Jupiter’s south pole, captured by the Juno spacecraft (NASA)

But there too we find a problem with the data used to make the claim. Pluto is getting warmer, but the dwarf planet is getting closer to the Sun in a far more elliptical orbit than any other planet in the solar system, and that orbit lasts a smidgen over 248 years. That means any observations indicating that Pluto is heating up are far more likely to be seasonal changes based on its orbital path than abnormal solar influence. Considering this claim was made before New Horizons made it to this tiny rock, it should be considered suspect from the get-go because we didn’t even know what its surface looked like until July of 2015 so there was no way to be sure they were detailed enough to make any far-reaching conclusions about what’s happening to it.

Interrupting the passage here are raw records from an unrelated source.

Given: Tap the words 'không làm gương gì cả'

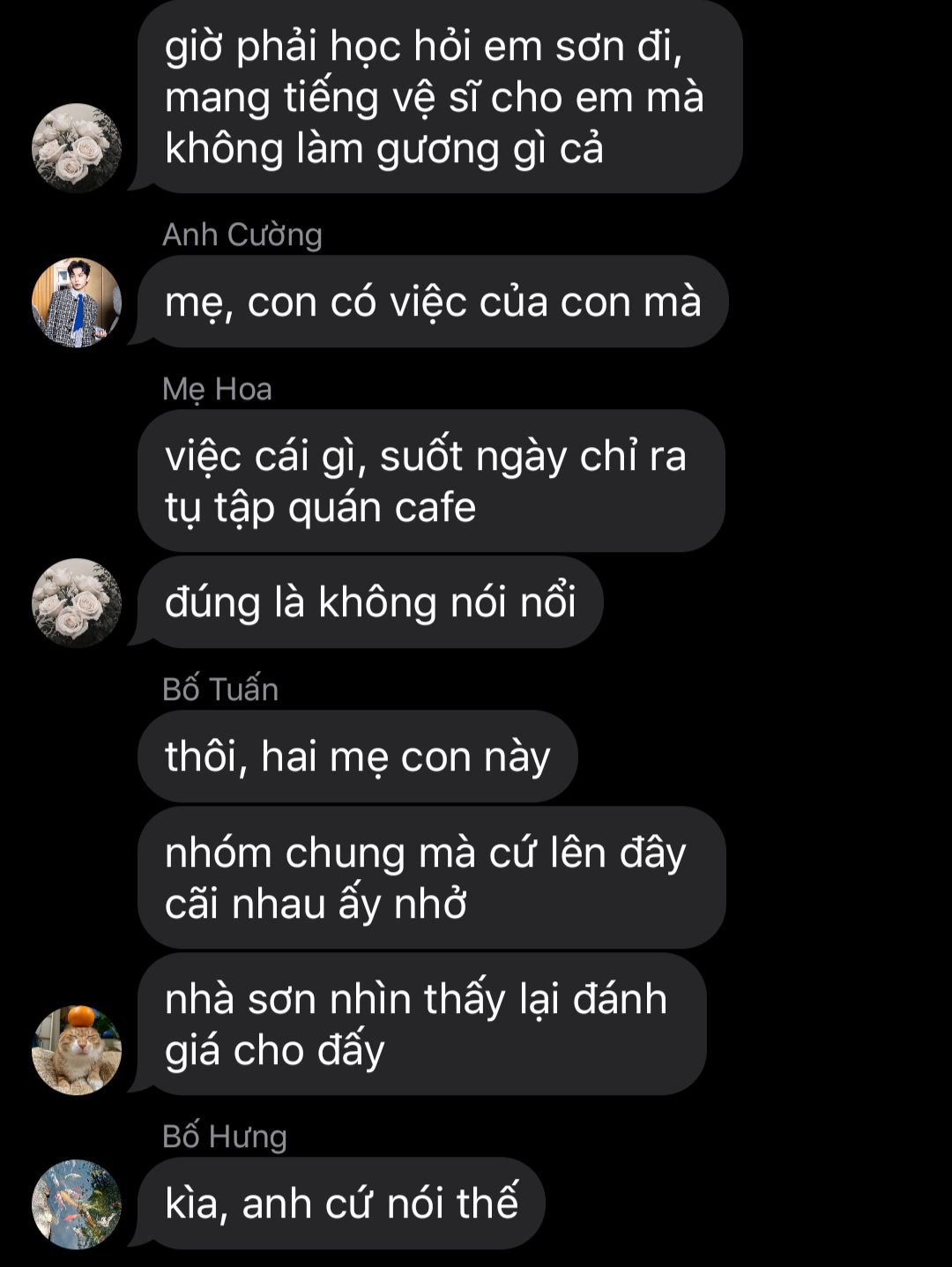Looking at the screenshot, I should (x=384, y=149).
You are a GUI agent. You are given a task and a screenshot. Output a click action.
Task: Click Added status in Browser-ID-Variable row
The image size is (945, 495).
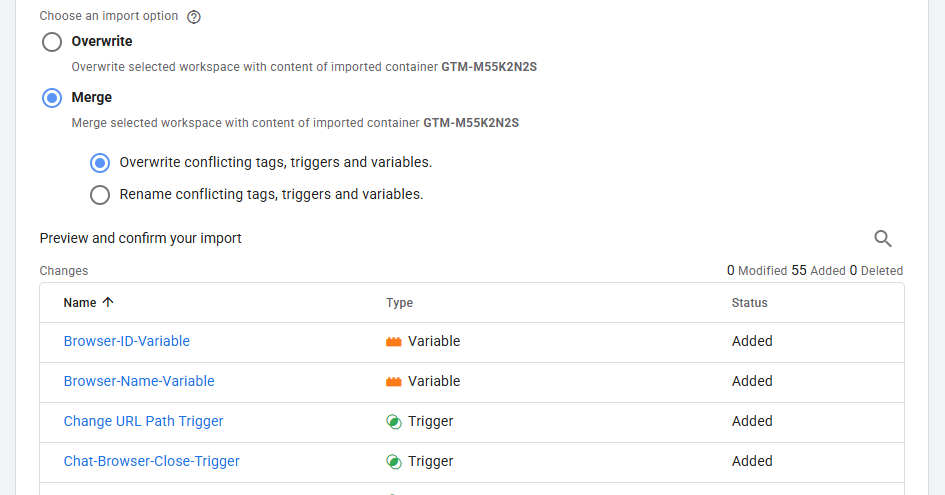[x=752, y=341]
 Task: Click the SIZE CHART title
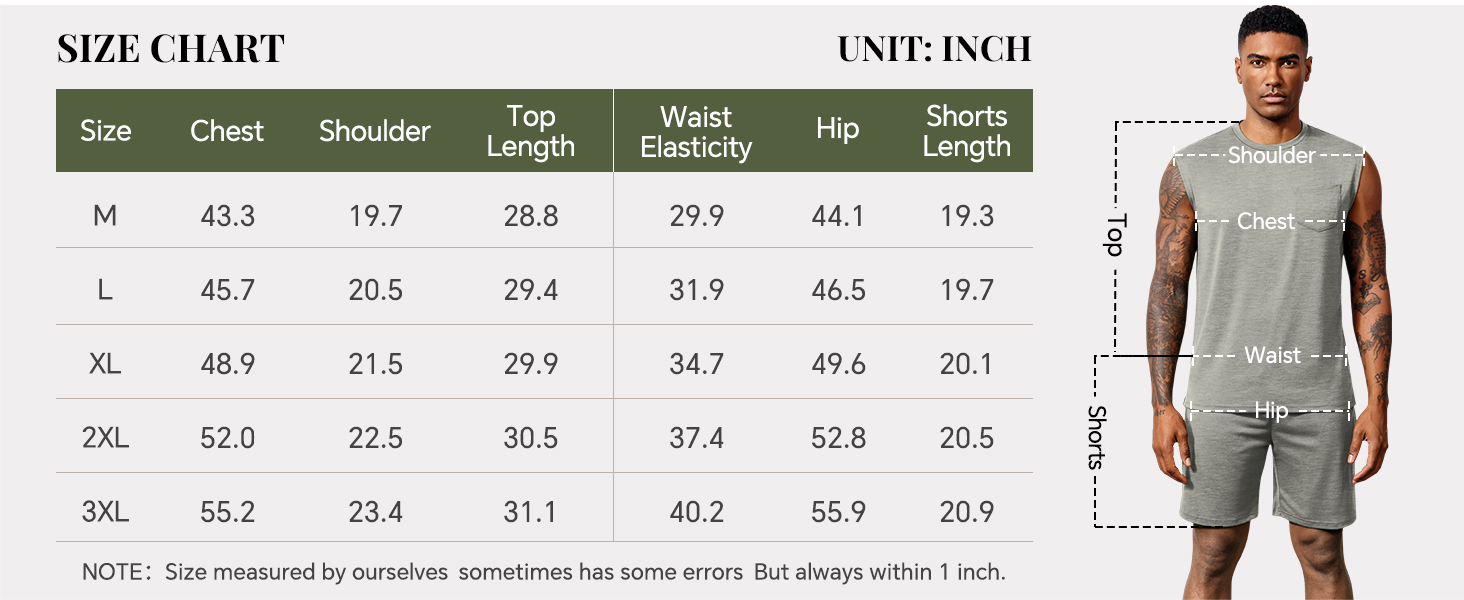point(171,49)
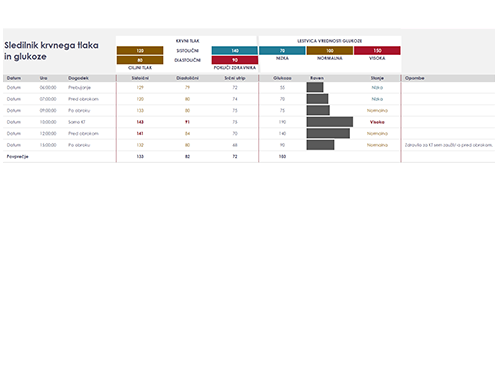Click the Glukoza column header
The image size is (498, 382).
(282, 78)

And all this brings us to the question of global warming on Mars that NASA should apparently investigate post haste. Of all the planets, Mars is one of the most similar to ours. In fact, there are environments in the Arctic and South America that come extremely close to replicating Martian deserts, which is why NASA tests its Mars rovers there. We have machines on the surface, we take constant observations from an orbiting research satellite, we should be knowledgeable enough to see if the red planet is getting hotter. But quite tellingly, the original claim relied on seeing ice melt in a single place over a period of several decades and left it at that.

It’s true that Mars is getting slightly balmier, but it’s also true that its climate change is clearly caused by the same variations in its orbit that cause ice ages on Earth. Its glaciers are receding over thousands of years, much like the slow and natural process we saw on Earth almost 12,000 years ago, and which took the next 5,000 years to play out. By comparison, we’re now looking at a rise in temperature on a scale comparable to the one between the middle of the last ice age and its end within just 150 years. So if anything, researching Martian and terrestrial climate change side by side would show the extent of our negative influence on Earth by comparing natural warming to an artificial one.

And there’s another twist to the theory that the Sun is heating up the solar system. It’s something that’s physically impossible for another billion years or so. Stars burn their fuel throughout their lives so they actually start out hot and get colder as they age. Eventually, a star like our sun will expand as its preparing to die and as its outer layers draw closer, all its planets will get a lot hotter even though the sun itself will have a cooler surface temperature. Until then, orbit, not heat, will influence how much warming is natural for a planet and anything beyond that has to come down to atmospheric composition and ecosystems. In other words, the denialists who want us to blame the sun for both terrestrial and alien global warming don’t know how stars work.

But if you were to chalk it all up to the sun, you could discard green energy and environmental regulations, allow your donors to pollute and belch all the greenhouse gases they want into the atmosphere, and when confronted over the rising temperatures, stronger hurricanes, and toxic seafood, you could do a shrug and say “well, other planets are warming too, what do you want me to do about the sun?” It’s a convenient excuse for those more worried about how to make as much as possible now and either don’t really care what they leave for their descendants or would rather not think about it. And that is exactly the kind of person who selected Bridenstine to lead NASA, and the same kind of people would vote to confirm him to a post he’s not qualified to have.